Wednesday, April 23, 2014

Cerro de la Muerte

One amazing aspect of living in a tropical environment is the excuses your professors make to get the class outside. This is especially true if you’re taking an ecology class, in that case everything you do in class is just a build up to the fieldtrips. One of these trips was to a place called Paraiso Quetzal (Quetzal Paradise), and although we may not have seen any quetzals, there was so much else to see that we didn’t even notice.

What kind of bird did you want to see?

A hummingbird?

Or maybe one of these guys?

Now, one morning we woke up impossibly early to go take a hike up a mountain. Have you ever walked blindly into the rainforest at night? It’s scary with all the different kinds of sounds and the feeling of just knowing that there’s probably a puma or a chupacabra watching you in the bushes.
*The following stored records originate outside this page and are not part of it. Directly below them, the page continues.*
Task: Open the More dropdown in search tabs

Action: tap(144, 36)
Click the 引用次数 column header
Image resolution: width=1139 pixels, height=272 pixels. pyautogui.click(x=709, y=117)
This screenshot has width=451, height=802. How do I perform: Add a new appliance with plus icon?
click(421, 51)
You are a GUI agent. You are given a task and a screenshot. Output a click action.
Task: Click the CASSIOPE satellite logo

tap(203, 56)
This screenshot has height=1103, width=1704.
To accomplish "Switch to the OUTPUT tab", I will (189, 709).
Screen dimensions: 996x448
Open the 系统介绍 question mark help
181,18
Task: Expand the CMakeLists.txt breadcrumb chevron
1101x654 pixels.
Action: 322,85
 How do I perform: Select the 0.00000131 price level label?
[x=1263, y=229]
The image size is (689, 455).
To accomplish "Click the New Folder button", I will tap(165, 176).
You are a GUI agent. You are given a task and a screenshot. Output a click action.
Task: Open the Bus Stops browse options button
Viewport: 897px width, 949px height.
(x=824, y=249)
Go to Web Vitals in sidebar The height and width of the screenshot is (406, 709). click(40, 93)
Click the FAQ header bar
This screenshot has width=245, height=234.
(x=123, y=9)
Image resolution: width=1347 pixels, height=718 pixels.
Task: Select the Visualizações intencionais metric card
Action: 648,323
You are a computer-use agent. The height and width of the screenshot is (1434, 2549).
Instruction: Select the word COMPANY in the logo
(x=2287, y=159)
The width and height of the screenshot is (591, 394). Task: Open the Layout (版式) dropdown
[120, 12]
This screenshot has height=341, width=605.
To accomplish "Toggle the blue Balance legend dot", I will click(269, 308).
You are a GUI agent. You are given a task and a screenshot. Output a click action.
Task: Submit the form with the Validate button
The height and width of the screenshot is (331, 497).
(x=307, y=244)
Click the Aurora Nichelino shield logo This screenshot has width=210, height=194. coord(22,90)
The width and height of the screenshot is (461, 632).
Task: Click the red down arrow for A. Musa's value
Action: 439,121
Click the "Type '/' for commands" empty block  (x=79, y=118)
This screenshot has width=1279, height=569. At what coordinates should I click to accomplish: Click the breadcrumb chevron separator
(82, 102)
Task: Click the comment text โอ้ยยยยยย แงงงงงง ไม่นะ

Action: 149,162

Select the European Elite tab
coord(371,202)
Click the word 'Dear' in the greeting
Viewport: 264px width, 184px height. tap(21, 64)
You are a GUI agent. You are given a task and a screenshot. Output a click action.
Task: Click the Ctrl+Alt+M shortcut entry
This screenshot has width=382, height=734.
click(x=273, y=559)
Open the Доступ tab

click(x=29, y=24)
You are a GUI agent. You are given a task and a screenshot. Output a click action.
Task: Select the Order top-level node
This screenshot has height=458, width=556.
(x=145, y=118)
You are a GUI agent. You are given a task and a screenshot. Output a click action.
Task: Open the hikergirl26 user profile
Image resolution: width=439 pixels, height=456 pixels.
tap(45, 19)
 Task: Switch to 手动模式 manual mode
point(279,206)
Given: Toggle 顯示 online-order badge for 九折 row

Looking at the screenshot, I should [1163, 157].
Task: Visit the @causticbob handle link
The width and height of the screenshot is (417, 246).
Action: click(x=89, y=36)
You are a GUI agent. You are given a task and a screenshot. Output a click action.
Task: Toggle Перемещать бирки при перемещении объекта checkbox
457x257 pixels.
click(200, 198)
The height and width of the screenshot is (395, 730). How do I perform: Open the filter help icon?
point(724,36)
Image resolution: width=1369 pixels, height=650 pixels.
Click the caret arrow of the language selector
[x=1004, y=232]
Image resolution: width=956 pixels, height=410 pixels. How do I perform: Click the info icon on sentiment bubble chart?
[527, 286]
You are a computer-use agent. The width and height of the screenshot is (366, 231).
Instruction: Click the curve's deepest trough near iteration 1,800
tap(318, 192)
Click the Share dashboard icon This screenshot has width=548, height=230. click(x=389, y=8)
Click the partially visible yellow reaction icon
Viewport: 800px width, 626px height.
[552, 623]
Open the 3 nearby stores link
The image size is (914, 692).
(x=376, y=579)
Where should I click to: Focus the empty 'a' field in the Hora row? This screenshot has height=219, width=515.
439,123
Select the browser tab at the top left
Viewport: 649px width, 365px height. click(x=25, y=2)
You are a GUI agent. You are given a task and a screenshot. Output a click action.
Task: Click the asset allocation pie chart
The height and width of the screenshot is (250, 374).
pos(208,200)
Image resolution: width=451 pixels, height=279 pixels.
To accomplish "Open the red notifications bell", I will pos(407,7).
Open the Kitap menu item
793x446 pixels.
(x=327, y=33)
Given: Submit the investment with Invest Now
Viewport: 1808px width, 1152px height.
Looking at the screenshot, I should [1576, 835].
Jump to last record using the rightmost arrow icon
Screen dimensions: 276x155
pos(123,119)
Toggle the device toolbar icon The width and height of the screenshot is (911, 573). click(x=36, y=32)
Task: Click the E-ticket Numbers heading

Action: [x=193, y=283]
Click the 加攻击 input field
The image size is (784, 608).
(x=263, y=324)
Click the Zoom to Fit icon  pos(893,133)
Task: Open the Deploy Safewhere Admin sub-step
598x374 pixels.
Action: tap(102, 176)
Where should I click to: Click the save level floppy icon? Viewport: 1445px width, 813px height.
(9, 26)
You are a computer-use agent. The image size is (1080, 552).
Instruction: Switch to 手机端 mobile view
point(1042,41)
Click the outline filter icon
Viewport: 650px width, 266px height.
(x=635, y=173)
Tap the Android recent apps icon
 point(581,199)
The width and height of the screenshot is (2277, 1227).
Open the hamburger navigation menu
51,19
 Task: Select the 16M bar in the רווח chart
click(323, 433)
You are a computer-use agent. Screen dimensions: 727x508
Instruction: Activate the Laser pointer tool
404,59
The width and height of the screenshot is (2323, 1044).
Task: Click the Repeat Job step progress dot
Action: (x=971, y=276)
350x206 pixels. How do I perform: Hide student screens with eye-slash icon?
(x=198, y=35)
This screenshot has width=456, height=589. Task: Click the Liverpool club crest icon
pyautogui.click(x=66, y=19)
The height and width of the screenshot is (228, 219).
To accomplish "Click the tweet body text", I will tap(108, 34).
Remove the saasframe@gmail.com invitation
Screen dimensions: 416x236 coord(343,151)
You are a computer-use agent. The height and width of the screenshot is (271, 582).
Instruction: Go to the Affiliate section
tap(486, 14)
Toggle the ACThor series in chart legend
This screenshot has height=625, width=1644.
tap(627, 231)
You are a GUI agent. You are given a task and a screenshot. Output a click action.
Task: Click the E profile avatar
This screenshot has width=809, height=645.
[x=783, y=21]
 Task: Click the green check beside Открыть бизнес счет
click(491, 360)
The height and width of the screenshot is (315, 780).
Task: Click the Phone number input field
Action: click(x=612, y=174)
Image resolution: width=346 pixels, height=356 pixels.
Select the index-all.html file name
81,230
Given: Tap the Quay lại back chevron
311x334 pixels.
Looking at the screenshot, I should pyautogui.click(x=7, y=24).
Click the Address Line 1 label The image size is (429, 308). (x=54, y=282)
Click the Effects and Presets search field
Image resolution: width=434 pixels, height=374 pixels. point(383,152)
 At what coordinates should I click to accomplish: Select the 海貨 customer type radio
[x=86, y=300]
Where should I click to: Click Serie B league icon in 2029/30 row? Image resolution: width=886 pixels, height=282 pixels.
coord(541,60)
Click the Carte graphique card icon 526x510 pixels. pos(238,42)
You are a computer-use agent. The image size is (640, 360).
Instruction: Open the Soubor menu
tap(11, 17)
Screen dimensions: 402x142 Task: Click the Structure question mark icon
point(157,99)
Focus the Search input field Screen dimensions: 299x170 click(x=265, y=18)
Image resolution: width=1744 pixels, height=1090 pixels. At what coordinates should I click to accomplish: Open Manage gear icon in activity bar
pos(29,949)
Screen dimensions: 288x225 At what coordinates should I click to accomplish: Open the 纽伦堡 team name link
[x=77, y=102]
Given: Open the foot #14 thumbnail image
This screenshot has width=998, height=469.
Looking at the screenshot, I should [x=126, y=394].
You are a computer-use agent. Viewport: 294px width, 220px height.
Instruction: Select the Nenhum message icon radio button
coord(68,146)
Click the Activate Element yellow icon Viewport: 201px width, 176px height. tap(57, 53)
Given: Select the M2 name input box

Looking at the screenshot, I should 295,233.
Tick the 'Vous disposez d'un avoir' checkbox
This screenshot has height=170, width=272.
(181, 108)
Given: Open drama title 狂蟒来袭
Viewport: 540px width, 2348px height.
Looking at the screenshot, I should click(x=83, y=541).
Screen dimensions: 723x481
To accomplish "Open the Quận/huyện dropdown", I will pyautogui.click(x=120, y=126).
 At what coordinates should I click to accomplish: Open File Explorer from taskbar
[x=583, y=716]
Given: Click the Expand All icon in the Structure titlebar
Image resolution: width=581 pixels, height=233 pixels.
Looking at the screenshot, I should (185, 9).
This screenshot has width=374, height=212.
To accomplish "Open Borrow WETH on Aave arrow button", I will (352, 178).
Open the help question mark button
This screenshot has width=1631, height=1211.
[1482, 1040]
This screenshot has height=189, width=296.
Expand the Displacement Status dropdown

So our mountain is called Cerro de la Muerte (Hill of Death). Now, to me, “hill” does not really convey a sense of dread, so why on Earth would anyone name this particular hill the Hill of Death? Believe it or not, Costa Rica actually does get cold. At high altitudes. Apparently high enough to coat the ground in a thin layer of frost sometimes when the humidity is just right.

This also means that it can get cold enough to induce hypothermia, and to the unsuspecting hiker or college student, this could (has done so) spell disaster. Three people have died somewhere on the slopes of this hill just from trying to hike up it without warm clothing.

So there’s that bit of valuable information. I have to admit though, the view was incredible and it would be hard to pass up a sunrise on anything called the Hill of Death.